- [Exercise brief]: Copy out each line in the listing below where the word "value" appears.

- [Records supplied]:
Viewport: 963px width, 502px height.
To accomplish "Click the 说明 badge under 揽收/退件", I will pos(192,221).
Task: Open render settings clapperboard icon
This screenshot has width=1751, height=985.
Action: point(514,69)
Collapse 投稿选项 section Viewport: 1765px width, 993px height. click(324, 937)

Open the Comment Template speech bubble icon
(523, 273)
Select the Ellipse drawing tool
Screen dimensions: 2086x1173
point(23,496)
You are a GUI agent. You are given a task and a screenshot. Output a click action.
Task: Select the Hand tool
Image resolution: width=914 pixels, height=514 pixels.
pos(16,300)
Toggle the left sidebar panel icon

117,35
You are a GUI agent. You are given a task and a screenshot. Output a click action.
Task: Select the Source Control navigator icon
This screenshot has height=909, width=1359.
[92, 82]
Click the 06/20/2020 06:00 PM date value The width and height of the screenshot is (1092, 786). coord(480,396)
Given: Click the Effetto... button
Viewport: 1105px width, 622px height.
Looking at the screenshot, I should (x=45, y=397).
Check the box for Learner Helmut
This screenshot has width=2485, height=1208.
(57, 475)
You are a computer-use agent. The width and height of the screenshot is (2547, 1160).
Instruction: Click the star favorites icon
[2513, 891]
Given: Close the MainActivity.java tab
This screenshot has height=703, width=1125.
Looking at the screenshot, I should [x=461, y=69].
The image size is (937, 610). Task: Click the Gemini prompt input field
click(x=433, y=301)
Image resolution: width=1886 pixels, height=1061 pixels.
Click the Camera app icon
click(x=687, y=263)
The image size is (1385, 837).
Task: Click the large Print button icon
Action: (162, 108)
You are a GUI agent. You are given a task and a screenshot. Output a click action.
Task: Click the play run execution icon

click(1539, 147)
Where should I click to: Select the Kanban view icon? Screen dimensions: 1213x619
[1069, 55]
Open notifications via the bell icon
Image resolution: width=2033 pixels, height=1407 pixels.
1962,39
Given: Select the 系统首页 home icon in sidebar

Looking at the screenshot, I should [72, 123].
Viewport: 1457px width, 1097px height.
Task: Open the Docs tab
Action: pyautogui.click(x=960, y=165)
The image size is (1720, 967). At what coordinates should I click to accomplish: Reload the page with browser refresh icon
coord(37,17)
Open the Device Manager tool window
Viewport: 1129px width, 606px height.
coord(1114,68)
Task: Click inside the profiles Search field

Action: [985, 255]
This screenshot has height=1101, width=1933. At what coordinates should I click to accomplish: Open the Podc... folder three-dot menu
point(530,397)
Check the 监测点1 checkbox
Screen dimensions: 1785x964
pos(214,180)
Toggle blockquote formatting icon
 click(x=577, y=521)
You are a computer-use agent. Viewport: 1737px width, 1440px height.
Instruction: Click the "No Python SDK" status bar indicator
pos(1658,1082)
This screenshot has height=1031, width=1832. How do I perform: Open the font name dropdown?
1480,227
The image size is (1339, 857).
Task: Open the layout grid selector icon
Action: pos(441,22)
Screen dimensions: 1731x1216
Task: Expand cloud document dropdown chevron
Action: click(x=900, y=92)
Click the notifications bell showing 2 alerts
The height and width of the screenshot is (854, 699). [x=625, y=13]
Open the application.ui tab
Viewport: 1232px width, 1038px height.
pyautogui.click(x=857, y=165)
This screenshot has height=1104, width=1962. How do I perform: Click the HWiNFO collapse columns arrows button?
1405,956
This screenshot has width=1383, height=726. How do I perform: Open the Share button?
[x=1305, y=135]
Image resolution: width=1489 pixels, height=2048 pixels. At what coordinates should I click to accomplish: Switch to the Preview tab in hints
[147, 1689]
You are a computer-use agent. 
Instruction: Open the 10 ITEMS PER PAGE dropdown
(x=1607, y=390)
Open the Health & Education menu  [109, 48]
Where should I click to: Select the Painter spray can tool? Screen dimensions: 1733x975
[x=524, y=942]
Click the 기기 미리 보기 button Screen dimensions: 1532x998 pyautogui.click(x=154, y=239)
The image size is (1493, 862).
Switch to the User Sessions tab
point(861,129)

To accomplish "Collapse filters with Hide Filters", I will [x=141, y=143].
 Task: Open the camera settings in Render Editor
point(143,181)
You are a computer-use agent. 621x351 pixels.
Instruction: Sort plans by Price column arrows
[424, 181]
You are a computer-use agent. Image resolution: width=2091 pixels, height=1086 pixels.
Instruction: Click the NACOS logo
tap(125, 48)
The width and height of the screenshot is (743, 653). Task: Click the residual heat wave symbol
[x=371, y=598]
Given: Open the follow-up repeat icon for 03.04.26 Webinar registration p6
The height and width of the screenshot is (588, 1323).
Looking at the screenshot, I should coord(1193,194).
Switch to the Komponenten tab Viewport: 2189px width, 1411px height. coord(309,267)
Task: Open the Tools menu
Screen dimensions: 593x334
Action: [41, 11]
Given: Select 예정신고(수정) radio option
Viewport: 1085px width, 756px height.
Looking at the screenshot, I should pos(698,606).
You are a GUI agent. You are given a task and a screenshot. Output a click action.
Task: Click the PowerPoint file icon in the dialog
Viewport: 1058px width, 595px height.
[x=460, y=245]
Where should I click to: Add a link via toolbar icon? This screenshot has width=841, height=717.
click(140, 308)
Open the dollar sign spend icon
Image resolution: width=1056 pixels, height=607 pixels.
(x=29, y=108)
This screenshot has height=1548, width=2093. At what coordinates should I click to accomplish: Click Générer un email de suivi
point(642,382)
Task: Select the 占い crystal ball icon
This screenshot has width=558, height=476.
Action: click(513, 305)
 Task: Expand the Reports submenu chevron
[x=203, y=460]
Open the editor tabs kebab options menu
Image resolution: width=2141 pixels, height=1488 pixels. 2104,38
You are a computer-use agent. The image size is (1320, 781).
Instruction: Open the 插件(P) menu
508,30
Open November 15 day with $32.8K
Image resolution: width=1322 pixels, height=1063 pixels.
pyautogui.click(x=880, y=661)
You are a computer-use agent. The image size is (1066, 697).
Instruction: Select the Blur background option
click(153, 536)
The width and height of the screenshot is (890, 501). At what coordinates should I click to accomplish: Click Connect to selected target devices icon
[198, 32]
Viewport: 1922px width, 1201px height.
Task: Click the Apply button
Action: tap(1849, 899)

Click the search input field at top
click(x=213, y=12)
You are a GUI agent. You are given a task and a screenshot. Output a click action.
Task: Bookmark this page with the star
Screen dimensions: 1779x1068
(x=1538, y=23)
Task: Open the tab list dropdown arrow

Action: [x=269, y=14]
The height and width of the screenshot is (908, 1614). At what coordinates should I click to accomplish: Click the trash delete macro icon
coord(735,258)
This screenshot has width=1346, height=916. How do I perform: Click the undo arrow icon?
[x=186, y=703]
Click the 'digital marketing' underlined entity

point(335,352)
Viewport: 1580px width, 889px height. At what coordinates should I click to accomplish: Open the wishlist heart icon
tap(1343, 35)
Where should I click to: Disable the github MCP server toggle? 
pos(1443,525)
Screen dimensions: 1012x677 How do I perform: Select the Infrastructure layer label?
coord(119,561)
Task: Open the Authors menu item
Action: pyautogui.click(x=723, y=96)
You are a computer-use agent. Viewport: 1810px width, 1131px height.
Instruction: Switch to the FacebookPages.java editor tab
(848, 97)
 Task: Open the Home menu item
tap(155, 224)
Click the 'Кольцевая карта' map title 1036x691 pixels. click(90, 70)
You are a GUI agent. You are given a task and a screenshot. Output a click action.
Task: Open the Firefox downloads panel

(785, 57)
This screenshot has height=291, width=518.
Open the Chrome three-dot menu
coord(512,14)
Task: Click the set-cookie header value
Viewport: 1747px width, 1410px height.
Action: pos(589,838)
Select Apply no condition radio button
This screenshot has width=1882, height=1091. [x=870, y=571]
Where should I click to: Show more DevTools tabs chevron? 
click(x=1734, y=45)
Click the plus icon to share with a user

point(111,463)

- [Reply]:
Click the 06/20/2020 06:00 PM date value The width and height of the screenshot is (1092, 786). coord(480,396)
Task: Click the set-cookie header value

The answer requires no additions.